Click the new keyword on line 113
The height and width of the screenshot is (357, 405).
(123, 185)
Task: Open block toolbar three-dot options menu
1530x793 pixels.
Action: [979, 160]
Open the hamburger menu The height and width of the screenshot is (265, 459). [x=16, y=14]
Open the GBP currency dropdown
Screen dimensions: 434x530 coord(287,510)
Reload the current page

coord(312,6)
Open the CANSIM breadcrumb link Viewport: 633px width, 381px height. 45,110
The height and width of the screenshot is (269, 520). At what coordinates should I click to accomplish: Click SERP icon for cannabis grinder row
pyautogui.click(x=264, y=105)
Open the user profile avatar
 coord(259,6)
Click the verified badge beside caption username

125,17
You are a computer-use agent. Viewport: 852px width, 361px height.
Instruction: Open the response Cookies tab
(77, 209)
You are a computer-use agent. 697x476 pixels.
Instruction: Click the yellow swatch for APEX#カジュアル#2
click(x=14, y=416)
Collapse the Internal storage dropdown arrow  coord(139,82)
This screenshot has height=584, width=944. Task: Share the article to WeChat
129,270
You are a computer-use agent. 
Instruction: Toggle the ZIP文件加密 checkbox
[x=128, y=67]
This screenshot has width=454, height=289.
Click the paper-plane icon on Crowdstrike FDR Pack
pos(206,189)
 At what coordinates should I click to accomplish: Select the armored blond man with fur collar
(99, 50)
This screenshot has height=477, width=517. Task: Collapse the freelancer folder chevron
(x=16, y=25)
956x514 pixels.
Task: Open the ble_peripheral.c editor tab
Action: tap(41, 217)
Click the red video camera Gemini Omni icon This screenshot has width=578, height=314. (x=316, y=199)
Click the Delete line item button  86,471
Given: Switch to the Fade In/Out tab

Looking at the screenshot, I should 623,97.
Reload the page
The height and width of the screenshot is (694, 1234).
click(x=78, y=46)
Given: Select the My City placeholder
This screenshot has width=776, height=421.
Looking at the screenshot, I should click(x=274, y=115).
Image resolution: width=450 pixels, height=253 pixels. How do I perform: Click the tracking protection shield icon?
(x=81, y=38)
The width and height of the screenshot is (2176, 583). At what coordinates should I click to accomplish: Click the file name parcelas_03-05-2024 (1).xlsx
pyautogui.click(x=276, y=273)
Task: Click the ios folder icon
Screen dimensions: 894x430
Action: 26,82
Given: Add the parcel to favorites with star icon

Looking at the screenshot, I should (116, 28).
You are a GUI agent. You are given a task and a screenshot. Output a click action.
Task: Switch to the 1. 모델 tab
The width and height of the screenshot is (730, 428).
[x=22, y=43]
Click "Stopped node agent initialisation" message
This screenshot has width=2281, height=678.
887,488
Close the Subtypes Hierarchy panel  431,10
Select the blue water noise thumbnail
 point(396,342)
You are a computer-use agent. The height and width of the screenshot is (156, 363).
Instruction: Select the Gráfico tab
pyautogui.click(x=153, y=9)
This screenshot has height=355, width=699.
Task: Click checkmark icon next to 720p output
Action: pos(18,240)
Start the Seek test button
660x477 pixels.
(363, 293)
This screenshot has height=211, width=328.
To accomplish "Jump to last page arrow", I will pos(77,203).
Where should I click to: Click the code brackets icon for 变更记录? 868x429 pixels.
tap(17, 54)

> WORK REQUEST: Keeping every character as it is, restate the lines above that run from the line with "Given: Add the" through the line with "Task: Switch to the 1. 모델 tab", both included, and nothing else.

> PROBLEM SOLUTION:
Given: Add the parcel to favorites with star icon

Looking at the screenshot, I should (116, 28).
You are a GUI agent. You are given a task and a screenshot. Output a click action.
Task: Switch to the 1. 모델 tab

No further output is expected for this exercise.